> TASK DESCRIPTION
Exactly the lines starting at the line containing "Task: Click the 'Upward" and ending at the line containing "Go to the Live" are to be written out from the listing below, both included.

> SUPPLIED RECORDS
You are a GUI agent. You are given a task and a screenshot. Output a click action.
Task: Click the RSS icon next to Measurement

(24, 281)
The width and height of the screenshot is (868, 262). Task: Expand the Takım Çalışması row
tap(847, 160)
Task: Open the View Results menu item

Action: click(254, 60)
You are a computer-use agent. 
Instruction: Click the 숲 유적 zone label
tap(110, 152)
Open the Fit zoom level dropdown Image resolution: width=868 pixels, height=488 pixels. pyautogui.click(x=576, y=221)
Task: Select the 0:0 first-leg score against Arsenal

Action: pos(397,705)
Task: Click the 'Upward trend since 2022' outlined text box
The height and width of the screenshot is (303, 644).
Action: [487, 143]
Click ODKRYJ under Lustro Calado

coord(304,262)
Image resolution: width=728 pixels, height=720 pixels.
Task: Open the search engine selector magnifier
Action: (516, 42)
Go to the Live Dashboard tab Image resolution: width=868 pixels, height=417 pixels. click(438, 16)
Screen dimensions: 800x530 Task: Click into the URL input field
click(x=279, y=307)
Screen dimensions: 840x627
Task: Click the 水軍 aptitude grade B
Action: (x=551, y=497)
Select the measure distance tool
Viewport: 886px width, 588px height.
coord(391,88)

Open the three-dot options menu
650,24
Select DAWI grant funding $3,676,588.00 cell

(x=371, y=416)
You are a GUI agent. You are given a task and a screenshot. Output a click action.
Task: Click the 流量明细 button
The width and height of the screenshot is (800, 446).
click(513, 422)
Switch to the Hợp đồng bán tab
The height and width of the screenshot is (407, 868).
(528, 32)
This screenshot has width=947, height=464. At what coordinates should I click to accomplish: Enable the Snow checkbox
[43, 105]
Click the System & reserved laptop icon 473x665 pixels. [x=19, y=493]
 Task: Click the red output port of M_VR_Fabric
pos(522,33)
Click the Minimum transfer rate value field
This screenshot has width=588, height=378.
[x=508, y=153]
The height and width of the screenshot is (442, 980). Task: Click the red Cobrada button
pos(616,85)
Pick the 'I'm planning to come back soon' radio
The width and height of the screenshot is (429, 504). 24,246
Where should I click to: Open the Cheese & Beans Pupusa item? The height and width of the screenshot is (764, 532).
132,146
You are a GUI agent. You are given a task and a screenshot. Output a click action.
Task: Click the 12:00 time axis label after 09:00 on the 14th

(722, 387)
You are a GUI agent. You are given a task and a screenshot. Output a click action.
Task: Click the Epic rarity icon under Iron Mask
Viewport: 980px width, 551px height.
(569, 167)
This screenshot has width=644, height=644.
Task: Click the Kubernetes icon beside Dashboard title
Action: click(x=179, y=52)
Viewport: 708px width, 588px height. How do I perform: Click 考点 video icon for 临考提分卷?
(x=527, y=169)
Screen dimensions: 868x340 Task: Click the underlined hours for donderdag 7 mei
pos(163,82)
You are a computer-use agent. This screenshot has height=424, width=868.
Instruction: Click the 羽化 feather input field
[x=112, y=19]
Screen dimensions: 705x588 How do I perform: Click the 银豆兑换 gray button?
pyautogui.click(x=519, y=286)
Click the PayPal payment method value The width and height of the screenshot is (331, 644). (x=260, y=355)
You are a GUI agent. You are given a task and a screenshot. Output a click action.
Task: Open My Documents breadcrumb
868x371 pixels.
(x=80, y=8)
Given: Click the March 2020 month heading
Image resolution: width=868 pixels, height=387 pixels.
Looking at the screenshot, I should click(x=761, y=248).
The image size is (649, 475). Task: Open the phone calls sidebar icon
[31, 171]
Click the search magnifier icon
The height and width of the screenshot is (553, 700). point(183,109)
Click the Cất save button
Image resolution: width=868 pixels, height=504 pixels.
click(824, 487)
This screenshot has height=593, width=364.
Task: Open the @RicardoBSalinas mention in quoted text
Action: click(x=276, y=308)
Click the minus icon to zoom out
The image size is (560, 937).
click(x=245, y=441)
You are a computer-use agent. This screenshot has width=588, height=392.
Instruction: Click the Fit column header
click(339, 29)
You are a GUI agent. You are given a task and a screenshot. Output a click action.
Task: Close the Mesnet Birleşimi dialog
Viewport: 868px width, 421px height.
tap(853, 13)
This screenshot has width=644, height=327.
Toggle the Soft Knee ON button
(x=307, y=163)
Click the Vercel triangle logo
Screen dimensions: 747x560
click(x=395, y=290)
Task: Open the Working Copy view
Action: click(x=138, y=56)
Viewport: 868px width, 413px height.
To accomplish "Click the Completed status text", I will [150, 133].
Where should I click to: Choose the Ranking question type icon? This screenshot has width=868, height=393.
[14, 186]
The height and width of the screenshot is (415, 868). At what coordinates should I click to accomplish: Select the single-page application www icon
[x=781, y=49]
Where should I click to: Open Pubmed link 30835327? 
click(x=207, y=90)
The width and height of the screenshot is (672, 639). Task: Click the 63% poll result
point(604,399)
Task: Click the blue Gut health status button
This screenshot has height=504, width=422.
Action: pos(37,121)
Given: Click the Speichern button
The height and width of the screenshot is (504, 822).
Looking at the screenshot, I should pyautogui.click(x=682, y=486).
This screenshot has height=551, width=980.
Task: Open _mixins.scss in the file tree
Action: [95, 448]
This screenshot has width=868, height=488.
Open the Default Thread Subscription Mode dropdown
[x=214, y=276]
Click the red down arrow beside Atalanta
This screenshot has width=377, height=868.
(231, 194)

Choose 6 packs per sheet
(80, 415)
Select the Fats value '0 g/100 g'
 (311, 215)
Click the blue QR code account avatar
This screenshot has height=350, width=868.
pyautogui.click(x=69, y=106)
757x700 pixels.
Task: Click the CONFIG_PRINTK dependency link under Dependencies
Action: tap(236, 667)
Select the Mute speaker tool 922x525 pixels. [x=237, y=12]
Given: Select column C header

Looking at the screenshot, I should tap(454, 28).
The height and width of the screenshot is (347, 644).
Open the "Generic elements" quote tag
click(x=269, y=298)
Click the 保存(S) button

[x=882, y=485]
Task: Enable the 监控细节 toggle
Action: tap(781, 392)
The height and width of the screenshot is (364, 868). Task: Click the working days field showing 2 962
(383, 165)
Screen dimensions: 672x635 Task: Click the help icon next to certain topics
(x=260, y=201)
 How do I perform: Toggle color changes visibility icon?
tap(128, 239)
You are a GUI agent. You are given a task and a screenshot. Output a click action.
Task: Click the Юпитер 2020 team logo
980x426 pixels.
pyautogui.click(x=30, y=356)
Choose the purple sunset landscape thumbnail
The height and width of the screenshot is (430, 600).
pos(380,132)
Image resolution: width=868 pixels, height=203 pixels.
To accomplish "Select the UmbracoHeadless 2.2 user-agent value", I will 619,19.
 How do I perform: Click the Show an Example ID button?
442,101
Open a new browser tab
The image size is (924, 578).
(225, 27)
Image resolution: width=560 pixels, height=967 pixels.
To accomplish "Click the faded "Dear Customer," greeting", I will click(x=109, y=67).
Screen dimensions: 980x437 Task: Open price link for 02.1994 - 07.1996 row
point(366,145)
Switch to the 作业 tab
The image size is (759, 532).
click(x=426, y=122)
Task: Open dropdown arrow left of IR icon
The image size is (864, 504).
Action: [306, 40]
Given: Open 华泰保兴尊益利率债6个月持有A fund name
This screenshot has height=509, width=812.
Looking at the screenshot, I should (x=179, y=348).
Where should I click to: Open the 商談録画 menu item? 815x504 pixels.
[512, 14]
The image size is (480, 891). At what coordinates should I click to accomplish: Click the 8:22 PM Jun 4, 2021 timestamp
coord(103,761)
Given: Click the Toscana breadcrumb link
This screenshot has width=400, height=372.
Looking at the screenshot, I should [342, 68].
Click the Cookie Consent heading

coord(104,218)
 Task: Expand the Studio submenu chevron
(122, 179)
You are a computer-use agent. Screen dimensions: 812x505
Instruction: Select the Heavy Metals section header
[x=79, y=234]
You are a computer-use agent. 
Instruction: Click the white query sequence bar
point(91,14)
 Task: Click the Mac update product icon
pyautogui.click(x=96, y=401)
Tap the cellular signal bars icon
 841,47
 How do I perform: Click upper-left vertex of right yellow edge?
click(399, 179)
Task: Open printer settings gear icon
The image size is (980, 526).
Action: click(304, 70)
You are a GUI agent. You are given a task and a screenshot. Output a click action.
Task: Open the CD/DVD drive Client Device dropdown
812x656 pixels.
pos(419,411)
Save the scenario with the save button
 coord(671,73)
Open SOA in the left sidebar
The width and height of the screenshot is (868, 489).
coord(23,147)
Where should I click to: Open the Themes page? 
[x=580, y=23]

> SOLVED EXERCISE
Task: Click the 'Upward trend since 2022' outlined text box
The height and width of the screenshot is (303, 644).
Action: [487, 143]
Click ODKRYJ under Lustro Calado

coord(304,262)
Image resolution: width=728 pixels, height=720 pixels.
Task: Open the search engine selector magnifier
Action: (516, 42)
Go to the Live Dashboard tab Image resolution: width=868 pixels, height=417 pixels. click(438, 16)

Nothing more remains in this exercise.